In talking to Mr. Bohlin, I realized that this transparency in service extends to his ideas about the rest of the industry. He uses coffees he sources himself or sources through his continuing partnership with Ritual Coffee Roasters. He wants to tell you about the farms and the farmers. He doesn’t want to talk about the brew method or the machinery involved in roasting or brewing. He wants to tell you about where the beans came from even before you order something. This kind of discussion is made all the easier because of the Jepy Ghost/Minim.


Such a minimal and singular machine does require some degree of explanation. Bohlin says that customers sometimes come in and ask, “Just brewed coffee? No espresso?” – all while he’s making an espresso drink on the Jepy machine. Or, more than once, customers have asked where the espresso machine is, as he’s making their drinks. This is just the kind of displacement of attention that Bohlin is going for, and begs a larger question, one that many speciality coffee bars are asking in 2014: What if we don’t focus on the machine?

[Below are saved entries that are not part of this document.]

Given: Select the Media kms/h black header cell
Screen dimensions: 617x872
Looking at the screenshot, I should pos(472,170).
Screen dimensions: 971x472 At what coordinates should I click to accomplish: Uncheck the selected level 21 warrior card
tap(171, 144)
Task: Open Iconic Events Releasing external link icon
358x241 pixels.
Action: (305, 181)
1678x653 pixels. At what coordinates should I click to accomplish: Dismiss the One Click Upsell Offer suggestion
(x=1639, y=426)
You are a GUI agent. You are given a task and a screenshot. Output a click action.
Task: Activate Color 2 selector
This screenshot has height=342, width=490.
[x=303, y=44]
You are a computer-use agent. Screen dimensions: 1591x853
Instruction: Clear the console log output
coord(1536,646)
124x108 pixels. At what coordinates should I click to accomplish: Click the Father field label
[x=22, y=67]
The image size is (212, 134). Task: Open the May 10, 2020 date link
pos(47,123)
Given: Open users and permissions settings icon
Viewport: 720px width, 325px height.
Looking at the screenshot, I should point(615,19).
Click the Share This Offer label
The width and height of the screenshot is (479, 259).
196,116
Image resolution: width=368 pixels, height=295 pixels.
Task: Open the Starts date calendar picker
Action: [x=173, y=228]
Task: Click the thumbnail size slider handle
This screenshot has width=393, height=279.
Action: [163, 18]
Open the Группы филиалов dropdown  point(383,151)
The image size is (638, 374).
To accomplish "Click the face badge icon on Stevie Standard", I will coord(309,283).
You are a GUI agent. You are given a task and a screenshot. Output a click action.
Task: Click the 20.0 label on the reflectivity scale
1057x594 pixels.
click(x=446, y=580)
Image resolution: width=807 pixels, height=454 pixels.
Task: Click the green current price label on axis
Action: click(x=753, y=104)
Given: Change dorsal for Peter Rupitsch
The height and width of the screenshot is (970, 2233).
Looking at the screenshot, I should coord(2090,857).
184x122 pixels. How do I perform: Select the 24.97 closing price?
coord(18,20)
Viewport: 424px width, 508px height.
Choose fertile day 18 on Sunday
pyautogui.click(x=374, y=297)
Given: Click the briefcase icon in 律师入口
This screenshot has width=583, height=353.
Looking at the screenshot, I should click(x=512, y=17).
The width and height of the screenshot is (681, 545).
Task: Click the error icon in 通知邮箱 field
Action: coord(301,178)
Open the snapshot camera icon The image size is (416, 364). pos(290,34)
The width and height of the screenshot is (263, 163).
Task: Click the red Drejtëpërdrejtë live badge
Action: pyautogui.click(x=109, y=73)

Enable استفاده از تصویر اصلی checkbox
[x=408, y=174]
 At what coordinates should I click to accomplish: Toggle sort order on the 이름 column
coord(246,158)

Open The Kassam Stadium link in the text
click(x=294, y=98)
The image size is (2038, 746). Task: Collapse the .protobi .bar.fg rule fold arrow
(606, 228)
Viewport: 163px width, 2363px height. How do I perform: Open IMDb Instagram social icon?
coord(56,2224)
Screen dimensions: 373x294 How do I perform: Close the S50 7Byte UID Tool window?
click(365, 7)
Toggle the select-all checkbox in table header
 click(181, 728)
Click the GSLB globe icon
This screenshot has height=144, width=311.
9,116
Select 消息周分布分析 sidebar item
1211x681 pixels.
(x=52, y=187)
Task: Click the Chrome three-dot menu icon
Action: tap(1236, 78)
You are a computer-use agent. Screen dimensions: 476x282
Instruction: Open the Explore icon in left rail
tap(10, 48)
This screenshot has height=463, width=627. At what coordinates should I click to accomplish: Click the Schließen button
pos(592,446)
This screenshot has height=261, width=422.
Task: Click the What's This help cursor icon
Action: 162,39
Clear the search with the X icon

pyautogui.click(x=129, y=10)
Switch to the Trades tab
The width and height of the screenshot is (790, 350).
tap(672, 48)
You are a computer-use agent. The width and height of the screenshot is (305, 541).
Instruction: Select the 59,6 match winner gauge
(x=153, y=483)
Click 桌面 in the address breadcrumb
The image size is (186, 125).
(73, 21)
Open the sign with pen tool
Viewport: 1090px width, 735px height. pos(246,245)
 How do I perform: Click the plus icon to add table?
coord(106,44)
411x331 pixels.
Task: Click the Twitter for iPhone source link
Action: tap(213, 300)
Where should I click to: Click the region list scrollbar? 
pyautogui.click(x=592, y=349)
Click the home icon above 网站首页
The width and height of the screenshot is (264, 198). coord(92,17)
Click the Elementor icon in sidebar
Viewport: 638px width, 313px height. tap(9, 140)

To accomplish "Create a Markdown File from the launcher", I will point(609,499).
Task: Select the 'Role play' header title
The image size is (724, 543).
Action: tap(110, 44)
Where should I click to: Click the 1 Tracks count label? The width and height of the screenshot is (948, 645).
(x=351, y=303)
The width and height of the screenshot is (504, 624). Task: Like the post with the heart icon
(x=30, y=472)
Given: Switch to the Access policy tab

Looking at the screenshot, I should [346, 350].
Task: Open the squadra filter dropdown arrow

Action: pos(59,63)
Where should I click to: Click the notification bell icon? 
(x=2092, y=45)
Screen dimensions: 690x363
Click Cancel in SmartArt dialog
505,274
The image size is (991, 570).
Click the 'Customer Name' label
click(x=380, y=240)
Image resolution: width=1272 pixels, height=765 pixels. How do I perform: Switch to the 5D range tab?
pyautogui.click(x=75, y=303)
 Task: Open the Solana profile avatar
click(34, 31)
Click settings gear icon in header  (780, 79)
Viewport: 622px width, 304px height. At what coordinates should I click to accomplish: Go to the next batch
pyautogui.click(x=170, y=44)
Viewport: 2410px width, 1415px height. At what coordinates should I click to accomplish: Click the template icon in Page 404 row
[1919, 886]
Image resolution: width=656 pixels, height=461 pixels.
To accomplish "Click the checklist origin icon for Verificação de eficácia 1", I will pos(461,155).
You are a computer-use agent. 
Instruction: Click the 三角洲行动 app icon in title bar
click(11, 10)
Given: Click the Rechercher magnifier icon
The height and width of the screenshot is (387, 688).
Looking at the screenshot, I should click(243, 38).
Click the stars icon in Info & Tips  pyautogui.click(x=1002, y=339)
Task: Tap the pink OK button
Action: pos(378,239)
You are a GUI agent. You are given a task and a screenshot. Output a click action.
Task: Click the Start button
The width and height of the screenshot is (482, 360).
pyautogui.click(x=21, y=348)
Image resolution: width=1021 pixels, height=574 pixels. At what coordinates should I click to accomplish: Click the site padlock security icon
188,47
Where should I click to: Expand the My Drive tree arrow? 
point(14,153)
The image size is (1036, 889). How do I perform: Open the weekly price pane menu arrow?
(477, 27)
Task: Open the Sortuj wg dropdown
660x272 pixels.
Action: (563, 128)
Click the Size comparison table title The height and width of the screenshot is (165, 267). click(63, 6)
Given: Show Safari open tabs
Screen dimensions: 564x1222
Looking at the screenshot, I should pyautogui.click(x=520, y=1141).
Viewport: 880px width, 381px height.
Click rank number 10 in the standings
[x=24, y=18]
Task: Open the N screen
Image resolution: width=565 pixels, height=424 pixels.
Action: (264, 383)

But somebody has to think about the machine. John Ermacoff/Jepy has been thinking about making coffee for years. I first encountered his Flickr account around 2008 or 2009. The Jepycoffee Flickr stream is still full of espresso futurist ideas and designs that haven’t been realized or haven’t proved practical. It’s Ermacoff’s engineering that made the machine a reality.


When I’ve brought up the name Jepy, some people have intimated he’s mostly making espresso machines out of Synesso spare parts. Based on what I saw at Saint Frank that’s both true and not at all true. It shares some electronics with the Hydra, and it has the same kind of two-pump setup. But the groupheads and boilers are all custom machined in Redwood City.  Really, it shouldn’t be leveled as a criticism that some parts are repurposed – standardized parts only make the Minim/Ghost that much easier to repair.

At this point in my Saint Frank visit, Kevin had foisted me on Ben Kaminsky, who again, Zelig-like, just so happened to be in the shop. Kaminsky had consulted on both Saint Frank and the Jepy machine. “The Ghost [Kaminsky’s name for the machine] is temperature stable within 1 degree Farhenheit and its energy needs are less than half of those of the Modbar,” Kaminsky told me. The Modbar, if you’re unfamiliar, is another under-counter espresso machine that made great waves in 2013, ultimately winning our Sprudgie Award for “Best New Product” just a few weeks ago. Mr. Kaminsky tells me of the Ghost/Minim: “Within six months I think we’ll have a machine that could be called the best espresso machine in the world.”


While Ermacoff seems in charge of the engineering, Kaminsky claimed a degree of authorship over the machine’s under-counter design. Bohlin assured me that it was super easy to service – the machine even pops up for easy access to the inner workings. Bohlin is all-in on Jepy, but he didn’t do that without first asking a third party tech, Kyle Waters, whether he could service the machine. After Waters gave the go-ahead, Bohlin committed to two of the machines. The second will be delivered with a few minor upgrades later this month.

And that’s where this first leg of the journey into the inner workings of the mysterious Jepy ends. In the coming days I’ll be traveling with Ben Kaminsky to John Ermacoff’s Jepy workshop in the nearby San Francisco suburb of Redwood City. This is something of a first in the annals of coffee journalism, for while Mr. Ermacoff has long been a well-respected voice in the development of speciality coffee technology, my forthcoming coverage will be the first public look inside his secret espresso engineering skunkworks. Stay tuned.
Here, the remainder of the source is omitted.